40 years since EWK’s unlikely flag

On the eve of the Riverina Football League’s 2022 Grand Final, Rod Gillett takes a look at one of the league’s most memorable premierships.

Forty years ago the decisions of the Victorian Country Football League’s Investigation Committee completely discombobulated the local competitions but ultimately paved the way for the VCFL to cede control of the game in the region back to the NSW AFL.

However, it took 10 years, and now, of course, it just seems the natural order of things.

For the 1982 season there were two “new” competitions, the Riverina Football League (RFL) and the Riverina District Football League (RDFL) each with 12 clubs. The former is still going albeit now with nine clubs, while the latter lasted only two years before being renamed the Farrer Football League, now consisting eight clubs.

The RFL was made up of all the South West clubs plus Wagga Tigers, East Wagga-Kooringal, and North Wagga (from the Farrer league), and Barellan from the disbanded Central Riverina League (CRL).
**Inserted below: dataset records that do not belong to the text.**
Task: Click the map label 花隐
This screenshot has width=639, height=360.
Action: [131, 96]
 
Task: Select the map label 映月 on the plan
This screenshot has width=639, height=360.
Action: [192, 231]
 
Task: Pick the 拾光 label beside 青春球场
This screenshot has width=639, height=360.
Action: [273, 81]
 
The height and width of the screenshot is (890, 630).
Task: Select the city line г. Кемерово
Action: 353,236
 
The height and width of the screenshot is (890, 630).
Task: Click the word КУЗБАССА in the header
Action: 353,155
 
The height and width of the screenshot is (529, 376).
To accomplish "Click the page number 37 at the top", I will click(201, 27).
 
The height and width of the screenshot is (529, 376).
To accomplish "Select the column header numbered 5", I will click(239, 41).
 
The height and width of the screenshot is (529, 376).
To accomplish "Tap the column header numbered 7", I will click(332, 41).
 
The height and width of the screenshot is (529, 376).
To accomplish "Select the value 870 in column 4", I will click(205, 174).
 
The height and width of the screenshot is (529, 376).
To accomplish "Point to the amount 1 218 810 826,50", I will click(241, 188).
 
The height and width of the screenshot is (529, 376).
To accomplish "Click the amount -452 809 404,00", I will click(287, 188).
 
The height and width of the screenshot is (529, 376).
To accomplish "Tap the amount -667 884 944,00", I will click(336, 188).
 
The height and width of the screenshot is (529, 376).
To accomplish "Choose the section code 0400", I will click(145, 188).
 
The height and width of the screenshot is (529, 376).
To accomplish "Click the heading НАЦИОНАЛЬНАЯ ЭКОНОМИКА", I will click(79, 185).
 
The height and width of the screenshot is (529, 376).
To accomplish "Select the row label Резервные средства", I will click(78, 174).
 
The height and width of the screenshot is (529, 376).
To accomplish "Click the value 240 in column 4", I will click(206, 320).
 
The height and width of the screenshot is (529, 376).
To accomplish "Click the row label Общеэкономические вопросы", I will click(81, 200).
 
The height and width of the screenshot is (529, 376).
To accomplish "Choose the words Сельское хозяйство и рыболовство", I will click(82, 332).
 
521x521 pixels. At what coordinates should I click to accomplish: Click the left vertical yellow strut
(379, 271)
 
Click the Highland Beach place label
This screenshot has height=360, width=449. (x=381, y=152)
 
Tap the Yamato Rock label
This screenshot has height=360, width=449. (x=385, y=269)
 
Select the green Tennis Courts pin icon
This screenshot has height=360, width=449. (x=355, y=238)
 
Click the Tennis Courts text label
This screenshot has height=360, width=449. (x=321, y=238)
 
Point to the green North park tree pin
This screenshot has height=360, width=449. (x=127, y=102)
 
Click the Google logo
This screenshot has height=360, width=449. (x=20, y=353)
The RDFL consisted of ex Farrer clubs, Mangoplah CUE, Collingullie-Ashmont, Temora, and The Rock-Yerong Creek, and eight former CRL clubs.

The inaugural RFL premiership was won by East Wagga-Kooringal which beat Coolamon in the grand final by just five points, 12.8.80 to 10.15.75 at the Narrandera Sportsground. The Hawks were led by former Geelong player Neville “Nifty” Lyons and the Hoppers by local star Garry “Wazza” Buchanan.

East Wagga enjoyed a rapid rise after coming out of the Central Riverina league with flags in 1972 and 1976. The club added Kooringal to its moniker in 1977 when it entered the Farrer league to take advantage of the relationship with its junior club and won the flag in 1979. In 1982 the Hawks completed a “rags-to-riches” story by winning the RFL pennant.

EWK hits the big league

Neville Lyons (above) told me in an interview over the phone from his work at a white-good store in Geelong that when he signed with EWK after a stint as assistant coach at North Albury at the end of the 1981 season they were in the Farrer league.

“The next thing I know is that we’re in the big league!” said Lyons. “They had finished fifth but when Mangoplah (runner up to Wagga Tigers in 1981) knocked back a spot in the RFL because they didn’t want to play Sunday games, EWK decided to accept the challenge.”                  

Lyons led the Hawks into third place after the home and away season after not losing a game at their home ground, Gumly Oval. The Gumly club was formed in 1946 and initially played in the Wagga league but changed its name to East Wagga when it joined the Central Riverina league in 1959.

A premiership against the odds

EWK started off the finals series with a 39-point win over Coolamon in the qualifying final. A late goal to Lyons, against his old club and minor premiers, Ariah Park-Mirrool, helped them to a two-point second semi-final win at the Ganmain Sportsground. Coolamon put the Brown Bombers out the following week to take on EWK in the inaugural RFL decider.

“Except for veteran full-back Steve Smith, back pocket Graham Lovell and robust forward Lindsay Geppert they were all under 23, players such as ruckman Richie Robinson, rover George Galvin, centreman Barry Suckling and defender Mark Hull, back from the Sydney Swans,” Lyons, then aged 23, told me.

“Nifty” rejoices in the 1982 premiership triumph, “I would defy anyone to say if there is any better grand final win in the whole Riverina, any year, because we weren’t even supposed to be in it.”

Lyons’ counterpart at Coolamon, Garry Buchanan, now based in Canberra after a career in AFL administration after he finished playing told me by phone: “While it was disappointing to lose narrowly, East Wagga were too good on the day. But the addition of the Wagga clubs revitalised the competition, it was a complete refresh. The game went to a higher level”.